ANNA J. BROWN, District Judge.
Plaintiff Robert Gill seeks judicial review of the Commissioner of Social Security's final decision denying his application for Disability Insurance Benefits (DIB) pursuant to Title II of the Social Security Act, 42 U.S.C. §§ 401-34, and his application for Supplemental Security Income (SSI) pursuant to Title XVI of the SSA, 42 U.S.C. § 42 U.S.C. § 1381-83(f).
For the reasons that follow, the Court
Plaintiff protectively filed applications for DIB and SSI on October 14, 2008, asserting he has been unable to work since December 31, 2007, because of depression, bipolar disorder, attention deficit hyperactivity disorder (ADHD), bipolar disorder, schizo-affective disorder, and a memory impairment. Tr. 47, 62, 162.
On May 7, 2009, Plaintiff's applications were denied initially, and on December 11, 2009, they were denied on reconsideration. Tr. 40-43.
On October 18, 2010, the ALJ held a hearing at which Plaintiff and a vocational expert (VE) testified. Tr. 14-39.
On November 12, 2010, the ALJ issued a decision in which he found Plaintiff is not disabled and, therefore, is not entitled to benefits. Tr. 47-55. Pursuant to 20 C.F.R. § 404.984(d), that decision became the final decision of the Commissioner on September 28, 2011, when the Appeals Council denied Plaintiff's request for review. Tr. 1-5.
On November 10, 2011, Plaintiff filed his Complaint in this Court seeking review of the Commissioner's final decision.
As of the October 10, 2010, hearing, Plaintiff was 42 years old. He has a GED. Tr. 23. He is divorced and has two children who are 16 and 18 years old. Tr. 23.
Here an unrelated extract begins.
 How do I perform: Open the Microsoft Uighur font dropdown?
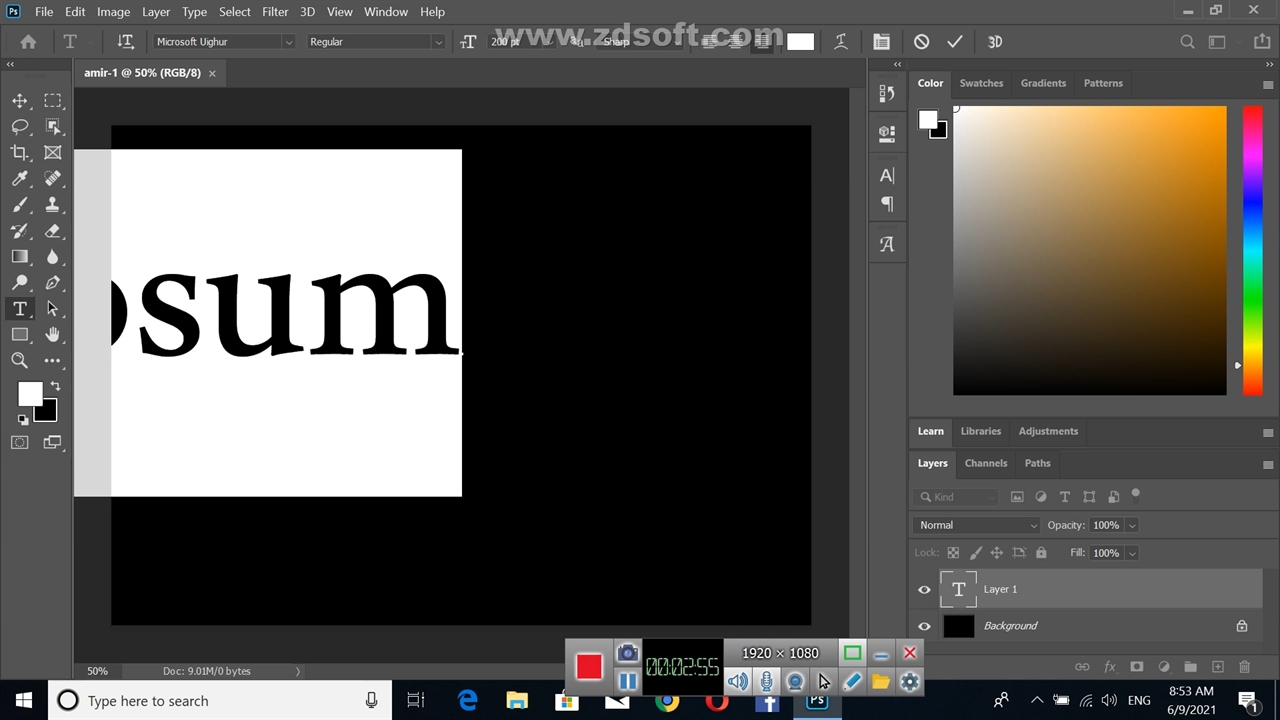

At one time Plaintiff worked as a helper in a bar managed by a friend. Tr. 20-21. The job ended about the same time that he was getting a divorce. Tr. 21. In 2007 Plaintiff worked at a convenience store doing whatever the store manager asked him to do, including cashiering, stocking shelves, and making coffee. Tr. 18, 179. Plaintiff quit after injuring his head in a swimming pool, and it was the last job Plaintiff held. Tr. 19.
Plaintiff has used drugs all of his life. Tr. 27. He has a medical marijuana card but does not "use much" anymore because he no longer has a grower. Tr. 28-29. He also has used methamphetamine, and he tested positive for use of that drug in July 2010. Tr. 29. Plaintiff's attorney stated Plaintiff has been dependent on amphetamines for a long time. Tr. 29.
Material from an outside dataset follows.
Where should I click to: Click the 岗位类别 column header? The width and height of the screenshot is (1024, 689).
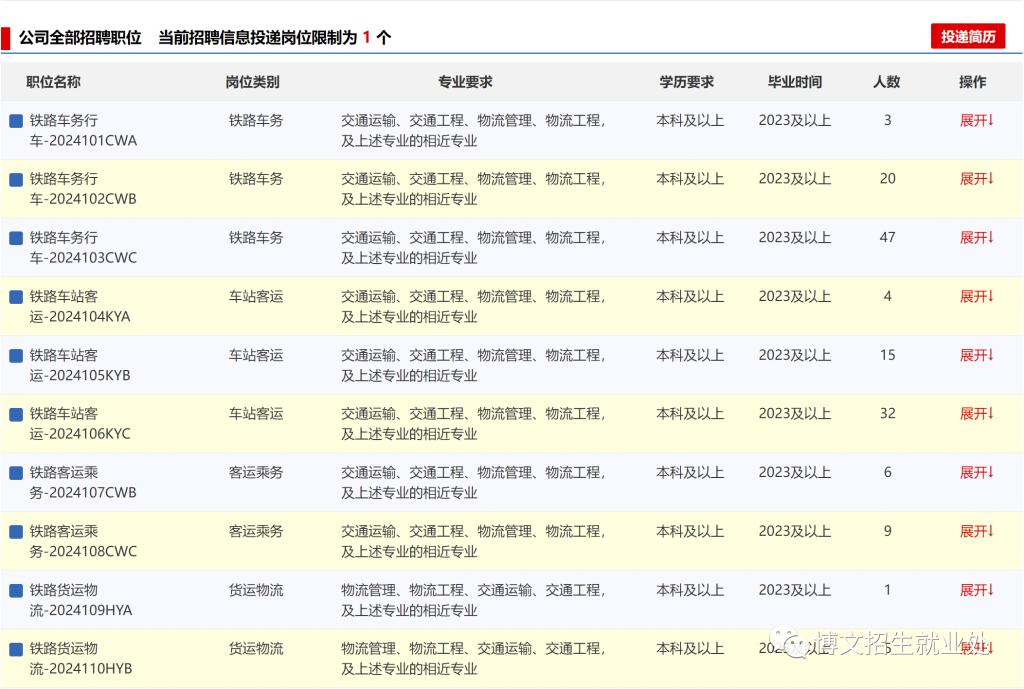(x=252, y=82)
If Plaintiff worked, he would need to be supervised closely because he loses focus easily. Tr. 31. Plaintiff has worked primarily for friends in the past, and they would be more likely to overlook his failure to show up for work. Tr. 32.
Plaintiff's hands frequently get sweaty because he is nervous. Tr. 32. He is receiving medical help with his drug abuse to avoid relapsing. Tr. 34. He has been able to keep most of his scheduled medical appointments. Tr. 35.
The VE testified at the hearing that if Plaintiff is able to perform only simple routine tasks with occasional public contact, he would be limited to work in entry-level, unskilled jobs involving repetitive tasks such as production-line assembly and packing-line worker, which are jobs associated with a specific vocational preparation (SVP) reasoning level of 2. Tr. 33. If he were to miss two or more days of work each month, he would be precluded from any gainful employment. Tr. 34. In addition, the VE noted if Plaintiff needed more than a 15-minute break every four hours or a 30-minute break every six hours, he would have difficulty maintaining a job. Tr. 34.
In December 2008 Plaintiff was seen by Licensed Clinical Social Worker (LCSW) Kelly Goodman, who was helping Plaintiff complete a Social Security disability questionnaire. Tr. 275. Plaintiff joked around and was hypomanic at the time, and he did not realize the importance of completing and submitting the questionnaire. He told LCSW Goodman he had "special abilities" whereby he dreams and has premonitions about future events. Tr. 275.
LCSW Goodman diagnosed Plaintiff with Depressive Disorder NEC (not elsewhere classified) and assigned Plaintiff a GAF score of 50 (serious impairment in social, occupational, or school functioning).
Over the next 22 months (through October 2010) Plaintiff was seen on a regular basis for treatment of bipolar disorder, ADHD, and an anxiety disorder related to childhood abuse. Tr. 362-86, 389-468. Plaintiff was consistently assigned a GAF score of 50 throughout that period.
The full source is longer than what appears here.